Look through the data below, and copy each line that carries the word "post".

[Data shown]

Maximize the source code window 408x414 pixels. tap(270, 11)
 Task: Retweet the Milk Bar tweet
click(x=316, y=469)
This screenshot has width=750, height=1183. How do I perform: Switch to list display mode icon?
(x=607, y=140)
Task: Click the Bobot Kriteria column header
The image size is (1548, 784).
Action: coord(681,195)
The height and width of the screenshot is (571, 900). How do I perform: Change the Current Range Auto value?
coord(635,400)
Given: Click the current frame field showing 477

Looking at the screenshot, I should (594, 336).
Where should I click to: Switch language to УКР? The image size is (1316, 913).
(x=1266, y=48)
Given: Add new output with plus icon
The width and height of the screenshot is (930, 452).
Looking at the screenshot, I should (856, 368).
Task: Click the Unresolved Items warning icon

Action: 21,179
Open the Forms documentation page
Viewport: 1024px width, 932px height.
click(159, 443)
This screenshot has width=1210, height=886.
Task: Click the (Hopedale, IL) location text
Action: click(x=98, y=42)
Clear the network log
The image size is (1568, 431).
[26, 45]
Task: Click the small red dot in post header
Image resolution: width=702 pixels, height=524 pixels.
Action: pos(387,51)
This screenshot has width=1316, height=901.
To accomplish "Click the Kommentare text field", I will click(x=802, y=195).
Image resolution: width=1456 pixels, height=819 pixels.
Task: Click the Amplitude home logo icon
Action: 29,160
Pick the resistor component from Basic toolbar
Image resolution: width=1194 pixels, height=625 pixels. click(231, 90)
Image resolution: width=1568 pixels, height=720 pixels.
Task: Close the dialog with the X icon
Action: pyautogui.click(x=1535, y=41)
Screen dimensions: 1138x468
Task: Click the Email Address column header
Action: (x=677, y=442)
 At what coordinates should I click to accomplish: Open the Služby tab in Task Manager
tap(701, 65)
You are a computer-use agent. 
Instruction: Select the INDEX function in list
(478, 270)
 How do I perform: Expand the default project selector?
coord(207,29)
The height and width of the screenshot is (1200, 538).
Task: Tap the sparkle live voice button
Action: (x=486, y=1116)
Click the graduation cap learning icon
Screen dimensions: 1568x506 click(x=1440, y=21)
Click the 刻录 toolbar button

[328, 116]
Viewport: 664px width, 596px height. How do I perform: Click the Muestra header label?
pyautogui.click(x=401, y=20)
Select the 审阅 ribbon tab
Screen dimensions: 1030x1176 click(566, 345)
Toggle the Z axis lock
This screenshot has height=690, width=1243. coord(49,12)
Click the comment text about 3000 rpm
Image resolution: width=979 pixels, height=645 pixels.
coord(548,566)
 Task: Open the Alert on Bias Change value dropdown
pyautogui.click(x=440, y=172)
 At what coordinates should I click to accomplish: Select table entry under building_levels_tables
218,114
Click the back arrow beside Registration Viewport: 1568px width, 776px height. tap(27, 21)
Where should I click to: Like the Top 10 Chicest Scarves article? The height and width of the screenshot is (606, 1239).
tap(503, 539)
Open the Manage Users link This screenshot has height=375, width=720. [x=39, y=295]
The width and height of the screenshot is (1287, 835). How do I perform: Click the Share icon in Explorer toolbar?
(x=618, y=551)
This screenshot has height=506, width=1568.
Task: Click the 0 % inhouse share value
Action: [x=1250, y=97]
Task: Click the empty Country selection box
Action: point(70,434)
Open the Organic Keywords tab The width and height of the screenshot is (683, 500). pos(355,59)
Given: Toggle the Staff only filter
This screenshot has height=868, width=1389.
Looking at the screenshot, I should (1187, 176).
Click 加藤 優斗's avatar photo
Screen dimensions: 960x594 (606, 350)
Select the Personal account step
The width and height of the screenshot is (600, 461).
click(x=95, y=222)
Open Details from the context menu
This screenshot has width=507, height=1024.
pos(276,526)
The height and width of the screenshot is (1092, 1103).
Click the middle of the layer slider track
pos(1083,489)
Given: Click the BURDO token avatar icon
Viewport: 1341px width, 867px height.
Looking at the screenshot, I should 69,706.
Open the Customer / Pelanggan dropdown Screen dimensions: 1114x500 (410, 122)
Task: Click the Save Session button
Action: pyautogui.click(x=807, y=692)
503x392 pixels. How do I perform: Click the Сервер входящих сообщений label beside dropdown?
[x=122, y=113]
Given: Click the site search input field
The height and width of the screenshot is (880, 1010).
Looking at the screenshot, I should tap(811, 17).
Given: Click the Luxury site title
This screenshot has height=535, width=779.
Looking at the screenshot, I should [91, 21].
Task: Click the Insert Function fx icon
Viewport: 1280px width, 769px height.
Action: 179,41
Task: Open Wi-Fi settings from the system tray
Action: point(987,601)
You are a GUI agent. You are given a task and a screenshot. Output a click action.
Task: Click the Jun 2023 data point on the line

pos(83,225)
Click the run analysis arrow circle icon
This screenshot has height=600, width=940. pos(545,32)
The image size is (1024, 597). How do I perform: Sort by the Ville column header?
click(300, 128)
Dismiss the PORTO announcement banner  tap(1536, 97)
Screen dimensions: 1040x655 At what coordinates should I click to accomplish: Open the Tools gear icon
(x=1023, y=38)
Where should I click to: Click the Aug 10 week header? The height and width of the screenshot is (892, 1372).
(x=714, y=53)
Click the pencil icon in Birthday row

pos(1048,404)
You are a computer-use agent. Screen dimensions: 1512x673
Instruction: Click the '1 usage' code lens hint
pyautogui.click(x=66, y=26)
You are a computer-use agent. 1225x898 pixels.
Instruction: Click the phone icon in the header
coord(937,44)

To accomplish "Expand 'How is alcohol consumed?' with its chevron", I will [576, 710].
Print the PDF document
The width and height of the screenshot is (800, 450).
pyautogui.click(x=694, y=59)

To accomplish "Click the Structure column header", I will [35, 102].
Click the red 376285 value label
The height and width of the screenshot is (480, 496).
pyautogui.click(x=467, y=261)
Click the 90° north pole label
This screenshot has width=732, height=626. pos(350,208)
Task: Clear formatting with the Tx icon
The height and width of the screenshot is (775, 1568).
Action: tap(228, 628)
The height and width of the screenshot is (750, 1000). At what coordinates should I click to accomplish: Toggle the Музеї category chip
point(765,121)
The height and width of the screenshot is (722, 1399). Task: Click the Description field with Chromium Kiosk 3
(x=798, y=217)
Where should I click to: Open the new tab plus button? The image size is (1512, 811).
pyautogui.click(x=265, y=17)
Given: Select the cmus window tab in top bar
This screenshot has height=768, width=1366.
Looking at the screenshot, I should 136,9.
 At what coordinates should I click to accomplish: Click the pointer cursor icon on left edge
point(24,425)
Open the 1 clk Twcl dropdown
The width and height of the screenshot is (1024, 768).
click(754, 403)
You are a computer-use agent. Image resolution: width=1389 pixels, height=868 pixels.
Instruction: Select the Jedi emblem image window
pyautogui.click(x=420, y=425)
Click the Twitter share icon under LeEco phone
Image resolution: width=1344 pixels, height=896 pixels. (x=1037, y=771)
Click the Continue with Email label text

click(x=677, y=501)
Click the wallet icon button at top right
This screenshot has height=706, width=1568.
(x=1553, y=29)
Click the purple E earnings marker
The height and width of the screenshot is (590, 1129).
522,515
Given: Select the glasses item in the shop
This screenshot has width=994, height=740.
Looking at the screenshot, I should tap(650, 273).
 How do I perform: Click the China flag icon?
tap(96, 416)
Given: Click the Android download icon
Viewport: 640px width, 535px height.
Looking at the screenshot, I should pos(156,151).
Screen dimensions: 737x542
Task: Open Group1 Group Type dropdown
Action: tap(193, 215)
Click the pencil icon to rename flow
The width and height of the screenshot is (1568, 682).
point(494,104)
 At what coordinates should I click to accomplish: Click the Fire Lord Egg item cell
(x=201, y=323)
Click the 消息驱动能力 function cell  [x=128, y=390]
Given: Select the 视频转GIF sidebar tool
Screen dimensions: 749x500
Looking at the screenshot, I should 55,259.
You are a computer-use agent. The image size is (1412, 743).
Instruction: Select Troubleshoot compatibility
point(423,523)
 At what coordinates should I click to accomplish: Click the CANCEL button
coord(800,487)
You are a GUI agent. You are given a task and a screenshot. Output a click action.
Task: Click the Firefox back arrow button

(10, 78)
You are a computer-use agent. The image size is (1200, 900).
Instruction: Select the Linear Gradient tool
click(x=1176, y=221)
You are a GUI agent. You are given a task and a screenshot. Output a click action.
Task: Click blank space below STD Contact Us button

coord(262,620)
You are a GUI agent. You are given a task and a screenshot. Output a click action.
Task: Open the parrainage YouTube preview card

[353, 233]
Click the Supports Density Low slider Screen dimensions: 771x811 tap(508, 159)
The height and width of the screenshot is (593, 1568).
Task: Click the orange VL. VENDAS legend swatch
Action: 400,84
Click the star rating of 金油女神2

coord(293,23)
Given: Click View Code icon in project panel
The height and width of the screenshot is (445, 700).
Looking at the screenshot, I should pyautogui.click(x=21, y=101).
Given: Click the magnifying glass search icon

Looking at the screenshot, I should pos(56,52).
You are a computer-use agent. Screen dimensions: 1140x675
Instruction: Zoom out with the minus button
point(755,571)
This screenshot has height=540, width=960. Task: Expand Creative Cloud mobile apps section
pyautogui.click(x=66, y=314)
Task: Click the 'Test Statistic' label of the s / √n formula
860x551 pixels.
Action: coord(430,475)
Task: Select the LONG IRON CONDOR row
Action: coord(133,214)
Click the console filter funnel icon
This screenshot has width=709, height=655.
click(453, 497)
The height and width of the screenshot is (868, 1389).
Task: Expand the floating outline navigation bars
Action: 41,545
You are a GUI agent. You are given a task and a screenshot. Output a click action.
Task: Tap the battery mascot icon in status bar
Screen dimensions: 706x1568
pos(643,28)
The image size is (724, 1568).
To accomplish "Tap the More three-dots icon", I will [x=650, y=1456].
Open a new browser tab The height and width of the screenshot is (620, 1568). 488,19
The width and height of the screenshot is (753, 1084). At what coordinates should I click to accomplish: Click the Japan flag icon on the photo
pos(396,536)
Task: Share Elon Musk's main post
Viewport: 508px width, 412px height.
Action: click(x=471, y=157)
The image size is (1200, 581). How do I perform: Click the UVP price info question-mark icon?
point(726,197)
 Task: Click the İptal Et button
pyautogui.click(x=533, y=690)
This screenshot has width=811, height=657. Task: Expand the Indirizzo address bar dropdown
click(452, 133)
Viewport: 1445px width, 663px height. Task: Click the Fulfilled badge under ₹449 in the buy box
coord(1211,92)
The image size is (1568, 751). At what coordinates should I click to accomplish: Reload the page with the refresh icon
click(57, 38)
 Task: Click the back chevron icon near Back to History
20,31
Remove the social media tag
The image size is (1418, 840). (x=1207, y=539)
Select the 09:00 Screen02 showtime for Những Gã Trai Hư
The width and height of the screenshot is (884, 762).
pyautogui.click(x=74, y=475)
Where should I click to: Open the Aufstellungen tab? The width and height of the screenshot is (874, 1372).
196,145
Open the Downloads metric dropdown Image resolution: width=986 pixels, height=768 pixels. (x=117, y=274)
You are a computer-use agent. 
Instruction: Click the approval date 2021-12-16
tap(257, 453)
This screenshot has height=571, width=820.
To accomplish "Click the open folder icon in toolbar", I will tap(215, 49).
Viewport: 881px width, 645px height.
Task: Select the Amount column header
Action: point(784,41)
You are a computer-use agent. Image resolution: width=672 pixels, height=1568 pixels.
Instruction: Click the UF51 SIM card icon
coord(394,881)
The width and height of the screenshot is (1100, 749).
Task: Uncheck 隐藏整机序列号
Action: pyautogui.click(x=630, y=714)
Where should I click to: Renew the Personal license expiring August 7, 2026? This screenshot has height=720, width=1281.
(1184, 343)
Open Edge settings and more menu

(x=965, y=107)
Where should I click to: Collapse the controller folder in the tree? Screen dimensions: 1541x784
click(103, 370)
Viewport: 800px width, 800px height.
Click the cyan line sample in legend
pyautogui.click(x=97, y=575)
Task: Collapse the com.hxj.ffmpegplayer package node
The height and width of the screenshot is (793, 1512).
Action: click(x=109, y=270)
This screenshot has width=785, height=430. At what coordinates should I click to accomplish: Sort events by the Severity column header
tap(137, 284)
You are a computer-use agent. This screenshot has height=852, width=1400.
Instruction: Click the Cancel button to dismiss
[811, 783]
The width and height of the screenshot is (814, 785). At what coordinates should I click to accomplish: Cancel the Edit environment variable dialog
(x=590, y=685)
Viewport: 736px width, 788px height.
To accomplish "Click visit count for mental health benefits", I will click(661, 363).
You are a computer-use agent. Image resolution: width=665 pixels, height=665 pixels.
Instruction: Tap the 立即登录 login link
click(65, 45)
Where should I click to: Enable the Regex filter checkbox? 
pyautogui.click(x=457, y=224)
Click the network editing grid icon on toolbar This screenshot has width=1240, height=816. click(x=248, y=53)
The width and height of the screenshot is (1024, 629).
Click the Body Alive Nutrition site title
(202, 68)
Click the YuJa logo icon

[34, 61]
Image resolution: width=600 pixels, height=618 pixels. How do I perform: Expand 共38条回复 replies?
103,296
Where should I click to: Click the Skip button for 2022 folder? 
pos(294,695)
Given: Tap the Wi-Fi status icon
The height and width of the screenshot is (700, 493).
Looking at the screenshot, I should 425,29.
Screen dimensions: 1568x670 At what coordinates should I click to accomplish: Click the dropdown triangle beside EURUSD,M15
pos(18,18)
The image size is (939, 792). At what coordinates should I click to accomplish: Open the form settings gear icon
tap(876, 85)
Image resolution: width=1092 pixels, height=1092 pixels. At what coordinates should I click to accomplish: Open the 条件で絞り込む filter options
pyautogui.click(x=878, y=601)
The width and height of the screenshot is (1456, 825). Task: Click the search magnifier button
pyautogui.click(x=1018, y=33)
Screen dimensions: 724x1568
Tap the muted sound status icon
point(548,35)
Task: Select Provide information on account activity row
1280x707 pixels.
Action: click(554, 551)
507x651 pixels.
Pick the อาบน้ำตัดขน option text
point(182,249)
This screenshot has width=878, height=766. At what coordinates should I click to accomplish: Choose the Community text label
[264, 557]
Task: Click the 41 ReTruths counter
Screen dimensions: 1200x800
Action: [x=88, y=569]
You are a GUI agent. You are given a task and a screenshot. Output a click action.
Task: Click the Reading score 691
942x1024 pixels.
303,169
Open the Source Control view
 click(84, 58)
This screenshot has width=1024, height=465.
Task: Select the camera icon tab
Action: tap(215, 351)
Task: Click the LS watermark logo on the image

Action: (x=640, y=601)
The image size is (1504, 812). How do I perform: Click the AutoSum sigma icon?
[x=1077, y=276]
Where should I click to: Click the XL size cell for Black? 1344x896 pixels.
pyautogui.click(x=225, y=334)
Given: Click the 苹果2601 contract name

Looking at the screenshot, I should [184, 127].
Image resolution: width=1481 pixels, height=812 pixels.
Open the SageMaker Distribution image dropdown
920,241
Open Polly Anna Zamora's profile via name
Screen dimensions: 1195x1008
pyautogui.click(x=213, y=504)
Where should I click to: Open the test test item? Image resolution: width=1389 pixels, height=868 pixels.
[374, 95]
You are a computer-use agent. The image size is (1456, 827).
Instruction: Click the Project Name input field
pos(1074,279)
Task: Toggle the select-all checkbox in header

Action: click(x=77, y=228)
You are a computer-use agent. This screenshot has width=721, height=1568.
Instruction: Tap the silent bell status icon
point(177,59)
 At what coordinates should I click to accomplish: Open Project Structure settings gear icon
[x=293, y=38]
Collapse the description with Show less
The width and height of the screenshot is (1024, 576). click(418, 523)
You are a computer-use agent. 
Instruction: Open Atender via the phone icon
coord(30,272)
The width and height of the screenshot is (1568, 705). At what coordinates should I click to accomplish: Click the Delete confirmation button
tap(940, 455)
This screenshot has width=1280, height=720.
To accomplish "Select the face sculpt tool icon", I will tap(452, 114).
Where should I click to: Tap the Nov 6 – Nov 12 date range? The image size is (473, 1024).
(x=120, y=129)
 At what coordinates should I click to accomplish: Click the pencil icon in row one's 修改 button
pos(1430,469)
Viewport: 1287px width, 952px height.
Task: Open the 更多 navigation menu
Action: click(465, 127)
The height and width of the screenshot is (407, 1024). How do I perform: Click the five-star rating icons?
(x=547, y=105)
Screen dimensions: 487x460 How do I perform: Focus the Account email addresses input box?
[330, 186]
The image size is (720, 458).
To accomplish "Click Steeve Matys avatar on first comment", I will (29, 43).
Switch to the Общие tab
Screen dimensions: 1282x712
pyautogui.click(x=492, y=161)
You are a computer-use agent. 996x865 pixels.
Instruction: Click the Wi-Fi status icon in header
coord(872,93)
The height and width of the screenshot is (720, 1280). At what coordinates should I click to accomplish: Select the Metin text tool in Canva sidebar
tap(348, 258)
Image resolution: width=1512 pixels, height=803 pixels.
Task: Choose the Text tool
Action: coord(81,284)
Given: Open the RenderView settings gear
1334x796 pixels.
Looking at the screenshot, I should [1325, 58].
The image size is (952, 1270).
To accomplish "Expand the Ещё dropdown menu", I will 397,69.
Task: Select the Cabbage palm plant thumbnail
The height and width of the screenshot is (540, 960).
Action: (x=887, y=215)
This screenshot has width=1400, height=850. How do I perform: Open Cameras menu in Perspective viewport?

[/Data shown]

§ Answer to the exercise:
Task: Click the small red dot in post header
Task: Share Elon Musk's main post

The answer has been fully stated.